First edition, first printing. From the library of Nobel Prize-winning biologist Sydney Brenner, with his contemporary ownership inscription in ink on the front free endpaper, “Syndey Brenner, 12 March 1984”.
Sydney Brenner (1927 - ) has been a leader in the field of genetics almost from the moment he received his doctorate at Oxford in 1954. He joined Francis Crick’s laboratory in 1956, and they did groundbreaking research on how DNA is decoded by cells. Brenner proposed that the nucleotides which comprise DNA (adenine, guanine, thiamine and cytosine) are read by the cell in sets of three called codons, with each codon representing an amino acid (for example, three adenines in a row is the codon for the amino acid lysine). A gene is simply a string of codons that directs the production of a protein molecule from individual amino acids. He also correctly predicted the existence of messenger RNA, the molecule that carries the genetic code from the nucleus to the ribosomes, where the translation process occurs.

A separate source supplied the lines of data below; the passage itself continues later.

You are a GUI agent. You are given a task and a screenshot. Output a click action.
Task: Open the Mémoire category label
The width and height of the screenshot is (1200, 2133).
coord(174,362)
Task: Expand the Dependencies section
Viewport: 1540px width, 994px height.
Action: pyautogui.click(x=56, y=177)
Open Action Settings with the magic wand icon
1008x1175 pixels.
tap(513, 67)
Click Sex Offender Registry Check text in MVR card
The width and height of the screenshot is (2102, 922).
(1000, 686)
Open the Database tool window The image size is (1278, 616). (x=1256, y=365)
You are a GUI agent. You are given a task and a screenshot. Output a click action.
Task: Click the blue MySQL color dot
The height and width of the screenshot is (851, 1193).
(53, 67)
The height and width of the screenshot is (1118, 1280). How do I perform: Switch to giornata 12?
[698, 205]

Following this work, it was Brenner’s efforts to establish a new laboratory organism for the study of genetics that led to his Nobel Prize. “Beginning in 1965, he began to lay the groundwork to make C. elegans, a small, transparent nematode, into a major model organism for genetics, neurobiology and developmental biology research. As a direct result of his original vision, this tiny worm became the first animal for which the complete cell lineage and entire neuronal wiring were known. Today, more than 1,000 investigators are studying C. elegans, and Brenner’s work was further honored when a closely related nematode was named Caenorhabditis brenneri” (Salk Institute biography).
This volume is an important re-evaluation of the life and work of Alexander Fleming, discoverer of penicillin. Its author, Gwyn McFarlane, was a clinical pathologist at Oxford who did important work on haemophilia. “During the second world war, he worked alongside members of the penicillin team, who did war work with Oxford’s blood transfusion service, and later became friends with Howard Florey. He wrote two biographies during his retirement, this biography of Fleming and a biography of Florey” (Bodleian Library blog post, May 9th, 2017).
Cambridge, MA: Harvard University Press, 1984.
Octavo. Original black cloth, titles to spine gilt. With the dust jacket. Portrait frontispiece and 8 pages of plates. An excellent, fresh copy in the jacket that is just a little faded along the spine panel and rubbed at the extremities.